Supplied passage:
--- --- ---
Standardise the dataset by instance:

X_train, mean_train, std_train = scale_by_instance(X_train)
X_test, mean_test, std_test = scale_by_instance(X_test)
scale = (mean_train, std_train), (mean_test, std_test)

Load classifier

dataset = 'cifar10'
model = 'resnet56'
clf = fetch_tf_model(dataset, model)

Check that the predictions on the test set reach $93.15$% accuracy:

#| scrolled: true
y_pred = predict_batch(X_test, clf, batch_size=32).argmax(axis=1)
acc_y_pred = accuracy(y_test, y_pred)
print('Accuracy: {:.4f}'.format(acc_y_pred))

Adversarial Attack

We investigate both Carlini-Wagner (C&W) and SLIDE attacks. You can simply load previously found adversarial instances on the pretrained ResNet-56 model. The attacks are generated by using Foolbox:

# C&W attack
data_cw = fetch_attack(dataset, model, 'cw')
X_train_cw, X_test_cw = data_cw['data_train'], data_cw['data_test']
meta_cw = data_cw['meta'] # metadata with hyperparameters of the attack
# SLIDE attack
data_slide = fetch_attack(dataset, model, 'slide')
X_train_slide, X_test_slide = data_slide['data_train'], data_slide['data_test']
meta_slide = data_slide['meta']

print(X_test_cw.shape, X_test_slide.shape)

Check if the prediction accuracy of the model on the adversarial instances is close to $0$%.

y_pred_cw = predict_batch(X_test_cw, clf, batch_size=32).argmax(axis=1)
y_pred_slide = predict_batch(X_test_slide, clf, batch_size=32).argmax(axis=1)

acc_y_pred_cw = accuracy(y_test, y_pred_cw)
acc_y_pred_slide = accuracy(y_test, y_pred_slide)
print('Accuracy: cw {:.4f} -- SLIDE {:.4f}'.format(acc_y_pred_cw, acc_y_pred_slide))

Let's visualise some adversarial instances:

idx = [3, 4]
print('C&W attack...')
plot_adversarial(idx, X_test, y_pred, X_test_cw, y_pred_cw, 
                 mean_test, std_test, figsize=(10, 10))
print('SLIDE attack...')
plot_adversarial(idx, X_test, y_pred, X_test_slide, y_pred_slide, 
                 mean_test, std_test, figsize=(10, 10))
--- --- ---
Data section:
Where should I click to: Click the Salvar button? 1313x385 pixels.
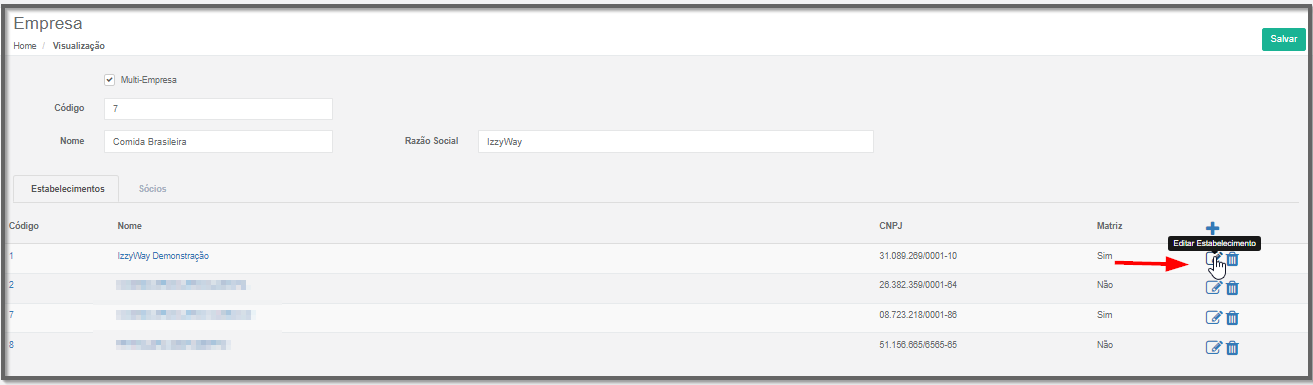tap(1283, 38)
--- --- ---
Exercise: Which functions with an underscore in their names are called in the code of the adversarial-attack notebook excerpt? List each once, in the order they first appear.

Reply: scale_by_instance, fetch_tf_model, predict_batch, fetch_attack, plot_adversarial